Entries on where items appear
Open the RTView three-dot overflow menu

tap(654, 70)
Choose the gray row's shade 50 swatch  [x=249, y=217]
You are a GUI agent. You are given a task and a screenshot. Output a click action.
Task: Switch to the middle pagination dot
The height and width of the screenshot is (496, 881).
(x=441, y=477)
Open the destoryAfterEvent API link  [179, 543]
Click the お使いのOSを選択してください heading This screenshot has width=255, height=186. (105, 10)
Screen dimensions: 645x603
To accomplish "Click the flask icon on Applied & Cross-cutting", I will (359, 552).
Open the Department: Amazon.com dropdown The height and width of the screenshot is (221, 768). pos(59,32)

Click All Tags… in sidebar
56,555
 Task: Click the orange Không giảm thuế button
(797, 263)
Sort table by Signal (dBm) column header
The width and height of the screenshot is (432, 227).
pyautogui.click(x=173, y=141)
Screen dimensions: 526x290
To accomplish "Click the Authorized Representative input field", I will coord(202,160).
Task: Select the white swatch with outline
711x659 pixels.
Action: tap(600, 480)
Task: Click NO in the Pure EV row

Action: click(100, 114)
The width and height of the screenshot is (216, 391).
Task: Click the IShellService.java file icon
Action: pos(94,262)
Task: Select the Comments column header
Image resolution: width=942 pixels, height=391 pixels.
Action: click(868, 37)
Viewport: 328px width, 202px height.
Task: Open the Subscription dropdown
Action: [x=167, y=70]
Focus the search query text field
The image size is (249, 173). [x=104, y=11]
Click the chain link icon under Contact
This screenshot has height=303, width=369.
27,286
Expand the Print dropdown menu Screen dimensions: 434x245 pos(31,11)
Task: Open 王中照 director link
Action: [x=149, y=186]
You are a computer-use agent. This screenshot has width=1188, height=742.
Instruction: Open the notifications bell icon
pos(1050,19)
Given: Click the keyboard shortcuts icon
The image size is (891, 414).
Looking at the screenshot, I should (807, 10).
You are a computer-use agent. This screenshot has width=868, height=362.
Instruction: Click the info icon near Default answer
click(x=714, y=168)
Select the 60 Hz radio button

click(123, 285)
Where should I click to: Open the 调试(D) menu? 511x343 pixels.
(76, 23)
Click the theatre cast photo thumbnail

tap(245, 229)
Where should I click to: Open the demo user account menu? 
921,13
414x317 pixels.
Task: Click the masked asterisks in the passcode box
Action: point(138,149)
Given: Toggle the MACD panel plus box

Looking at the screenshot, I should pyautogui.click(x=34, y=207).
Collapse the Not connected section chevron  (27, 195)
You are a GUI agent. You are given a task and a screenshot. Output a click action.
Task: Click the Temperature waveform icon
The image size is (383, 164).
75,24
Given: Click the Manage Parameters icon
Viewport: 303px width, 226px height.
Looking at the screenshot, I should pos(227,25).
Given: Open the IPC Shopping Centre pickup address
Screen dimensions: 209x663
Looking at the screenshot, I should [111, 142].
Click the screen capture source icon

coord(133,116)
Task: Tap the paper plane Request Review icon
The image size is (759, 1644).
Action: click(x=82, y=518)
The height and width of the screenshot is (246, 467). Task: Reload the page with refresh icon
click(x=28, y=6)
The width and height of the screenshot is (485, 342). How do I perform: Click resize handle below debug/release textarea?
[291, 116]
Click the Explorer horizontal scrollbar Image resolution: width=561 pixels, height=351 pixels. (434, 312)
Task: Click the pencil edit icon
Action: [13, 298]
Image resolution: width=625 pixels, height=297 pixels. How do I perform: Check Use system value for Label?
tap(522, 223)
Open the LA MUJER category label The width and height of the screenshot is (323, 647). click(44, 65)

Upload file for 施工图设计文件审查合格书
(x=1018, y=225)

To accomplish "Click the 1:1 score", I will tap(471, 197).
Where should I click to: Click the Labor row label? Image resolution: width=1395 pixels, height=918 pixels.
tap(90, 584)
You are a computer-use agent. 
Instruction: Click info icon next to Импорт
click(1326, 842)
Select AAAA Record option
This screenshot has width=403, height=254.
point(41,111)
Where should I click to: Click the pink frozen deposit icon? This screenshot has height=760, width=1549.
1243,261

# [DIRECTIONS]
Reproduce the data above verbatim, starting with the line that contains "Open the destoryAfterEvent" and continuing through the line that contains "pyautogui.click(x=173, y=141)", with both of those lines included.

# [IN RESPONSE]
Open the destoryAfterEvent API link  [179, 543]
Click the お使いのOSを選択してください heading This screenshot has width=255, height=186. (105, 10)
Screen dimensions: 645x603
To accomplish "Click the flask icon on Applied & Cross-cutting", I will (359, 552).
Open the Department: Amazon.com dropdown The height and width of the screenshot is (221, 768). pos(59,32)

Click All Tags… in sidebar
56,555
 Task: Click the orange Không giảm thuế button
(797, 263)
Sort table by Signal (dBm) column header
The width and height of the screenshot is (432, 227).
pyautogui.click(x=173, y=141)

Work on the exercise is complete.